Truth be told, it wasn't bad for me either. As usual, I lusted. I learned. I coveted.
But my father was all business and may actually have paid less attention to the models than even my mother. He was hoping he could talk me out of my surgery, and he was going to play what he thought was his last card. Not necessarily what he believed was his best or even his second-best card--he'd played those the night before, asking me first if I understood the physical complications that were possible after the surgery, and then whether I'd really and truly digested its finality.
He ordered a ham and cheese croissant, asking--as only my father can--for extra ham and mustard.
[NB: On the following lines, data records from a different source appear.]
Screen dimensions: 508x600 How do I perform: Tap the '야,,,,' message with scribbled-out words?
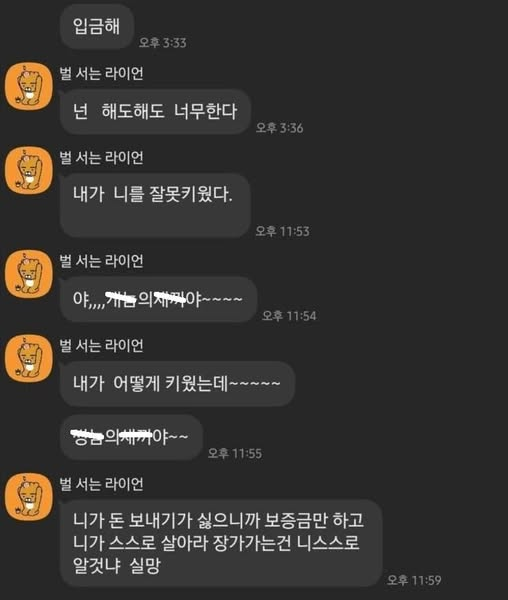(x=158, y=299)
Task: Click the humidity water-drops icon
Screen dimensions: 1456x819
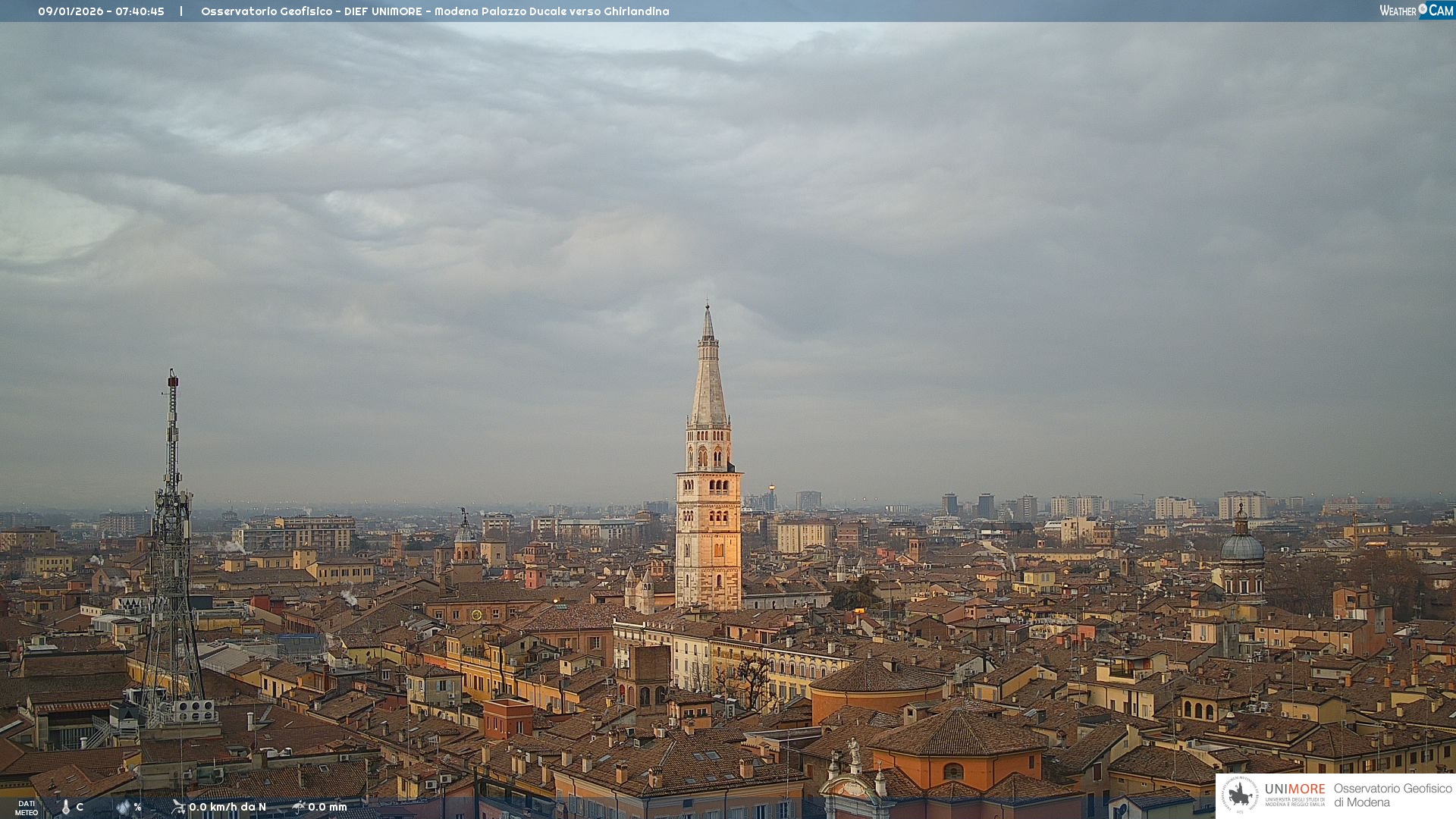Action: point(123,808)
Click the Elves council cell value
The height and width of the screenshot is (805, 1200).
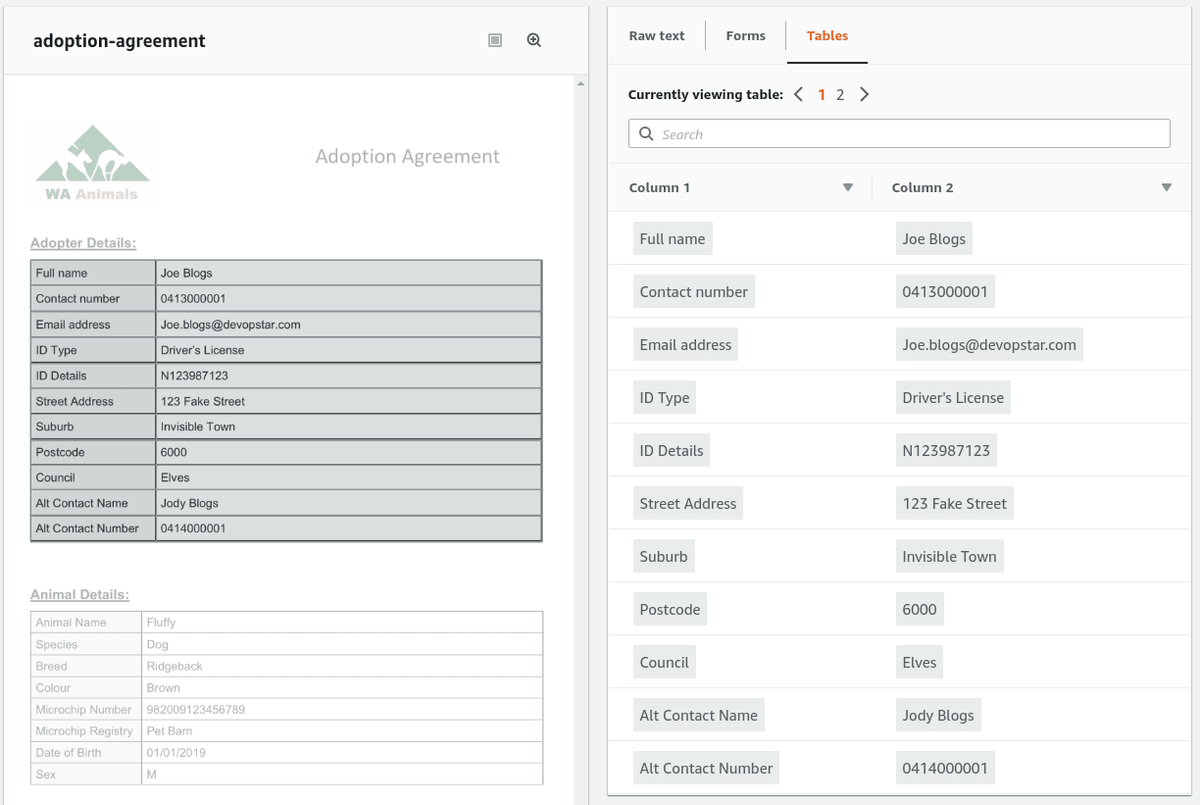pyautogui.click(x=918, y=661)
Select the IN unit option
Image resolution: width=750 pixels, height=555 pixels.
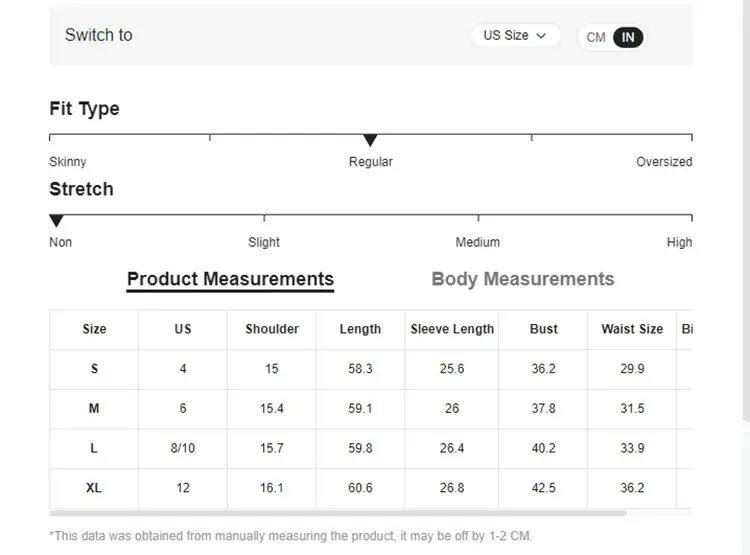coord(628,37)
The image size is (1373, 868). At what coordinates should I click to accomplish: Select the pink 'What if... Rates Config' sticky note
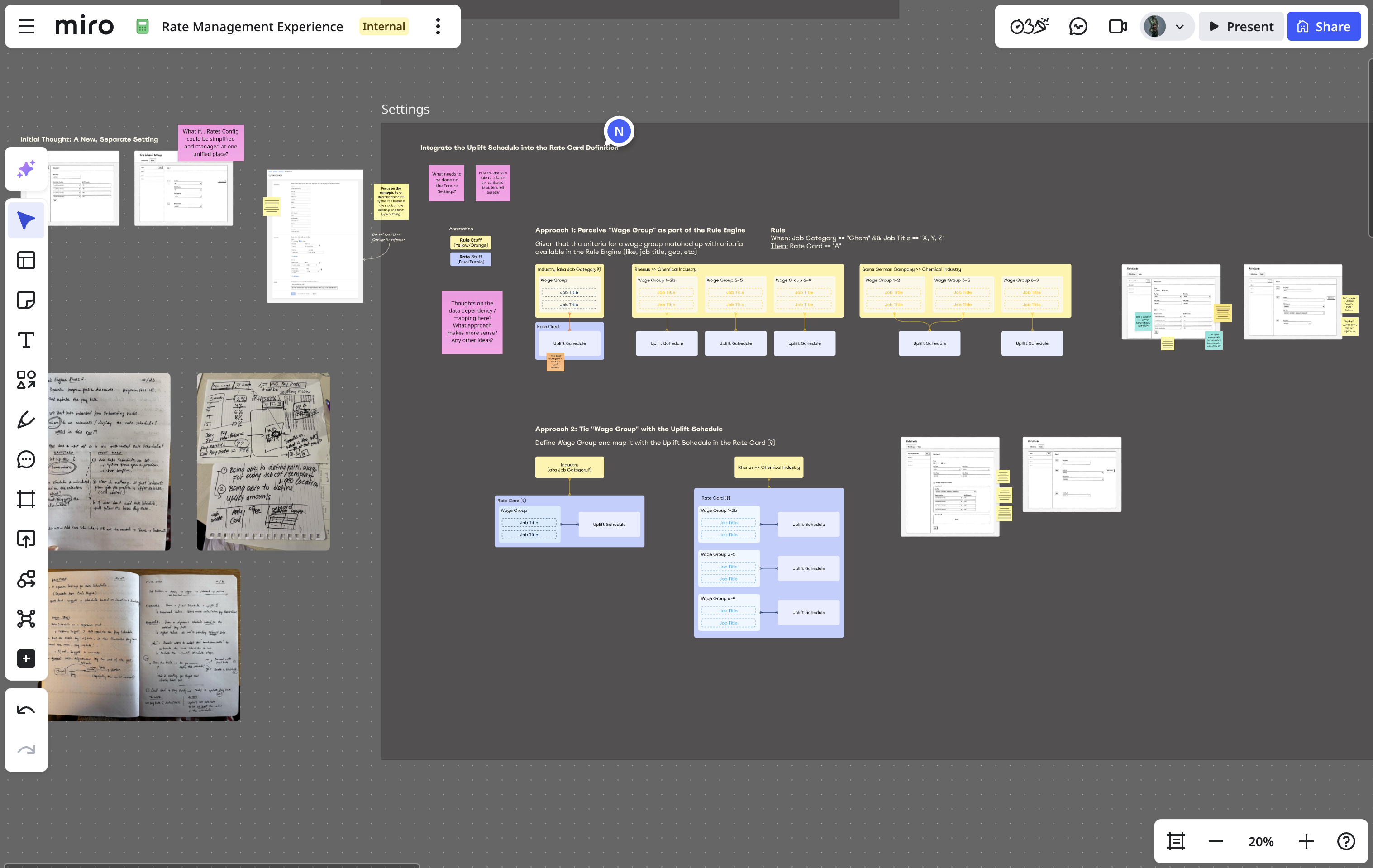[210, 143]
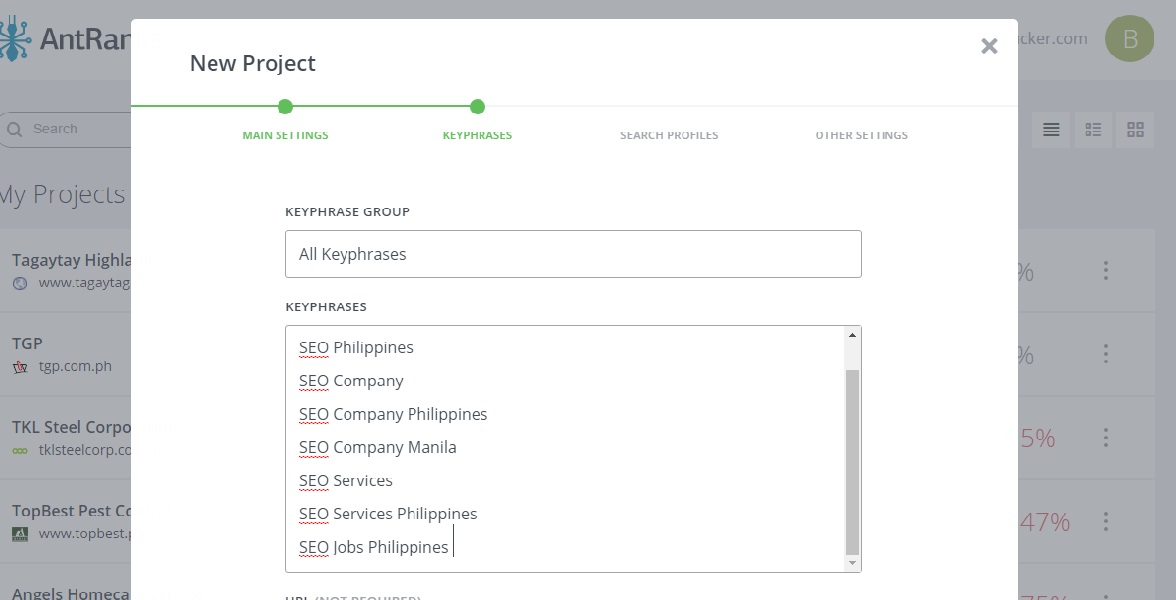Click the TGP project favicon icon
Image resolution: width=1176 pixels, height=600 pixels.
point(20,367)
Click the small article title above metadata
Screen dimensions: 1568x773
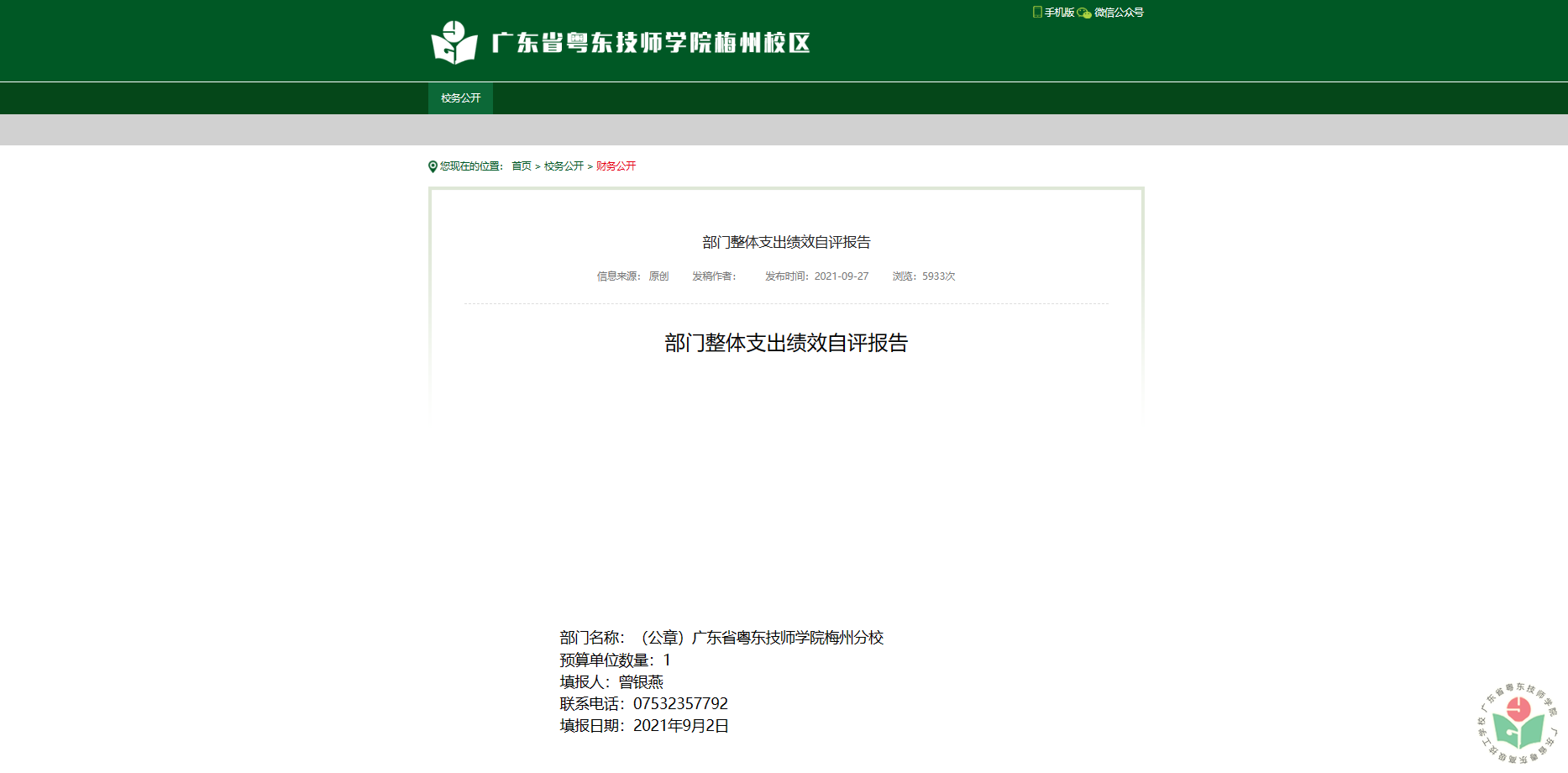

My mother and I had the tomatoes stuffed with tuna salad.
"I know you think you have to do this," my father began, "and I know you think your mother and I are opposed to it simply because we view you as our son."
"Uh-huh."
"There's more to it than that."
"Okay." A new model appeared in a white camisole and a very demure pair of white cotton panties. As the stylist, a man, was adjusting them, I realized that the woman was actually wearing two briefs so there wouldn't be any bulges or bumps from her pubic hair. It made for an almost preternaturally smooth presentation. I wondered if the transgendered had discovered that little trick. I knew I hadn't.
"You have to understand that there are some things you're going to experience that you can't possibly have endured. Things your mother and sister have had to go through. Things no person should have to tolerate."
I considered placing my hand on my father's and saying something flippant: Father, don't worry. I won't start getting a period at thirty-five.
Father, don't fret. I'll live if a construction worker pats me on the ass.
But he was so sincere that I held my tongue. My father may not approve of me--he may think I'm completely insane--but I don't believe he has ever stopped loving me. And his delivery was so earnest that a part of me actually feared that something profoundly horrible had indeed happened to my sister and my mother. A mugging, perhaps. Maybe they'd been victimized by a pervert in a trench coat.
Perhaps it had been something much, much worse.
Based on my father's tone, it was certainly possible. Yet I assumed I would have heard if such a thing had occurred. One would have thought that someone would have gotten on the phone and told even me, the transsexual disappointment in northern Vermont.
"I'm a businessman," my father continued, "and I'm in a business where I see a lot of men and women. I see a lot of men and women working together. And I know a li
ttle bit about what goes on at the TV station where your sister works. I know people there."
My mother watched her tuna and her tomato, instead of looking at either my father or me. I realized we were all wearing sunglasses, and I wondered if we looked like a family of drug dealers to the tourists who were at Viscaya to see the house and the gardens and the scantily clad models. Mid-morning, we were the only people on the terrace who were actually eating.
"I hope you're not about to tell me something hideous has happened to Isabel," I said. "Or to you, Mother."
My father finished his orange juice and sat back in his deck chair. "I'm talking discrimination, Dana. In business. In life. I can tell you flat-out as a businessman that discrimination remains a fact of life in the workplace. In the world! There's a producer at Isabel's station who must earn seven or eight thousand dollars a year more than she does, even though he isn't half as good. Know why?"
"Let me guess: because he's male?"
"Damn straight. And while I try to make sure that the women in my firm are on the exact same pay scale as the men, I know how the companies we work with behave. I know how they treat their women."
"Most of the businesses you work with are construction companies--a group not exactly known for their forward-thinking personnel practices."